[Stored dataset items]
-- Opening Marker --
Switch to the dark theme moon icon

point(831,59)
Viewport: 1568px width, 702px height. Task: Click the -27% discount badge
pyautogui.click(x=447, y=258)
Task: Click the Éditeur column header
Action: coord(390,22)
-- Closing Marker --
## What is expected
Transcribe all of the lines in the records precisely.

## Exercise solution
Switch to the dark theme moon icon

point(831,59)
Viewport: 1568px width, 702px height. Task: Click the -27% discount badge
pyautogui.click(x=447, y=258)
Task: Click the Éditeur column header
Action: coord(390,22)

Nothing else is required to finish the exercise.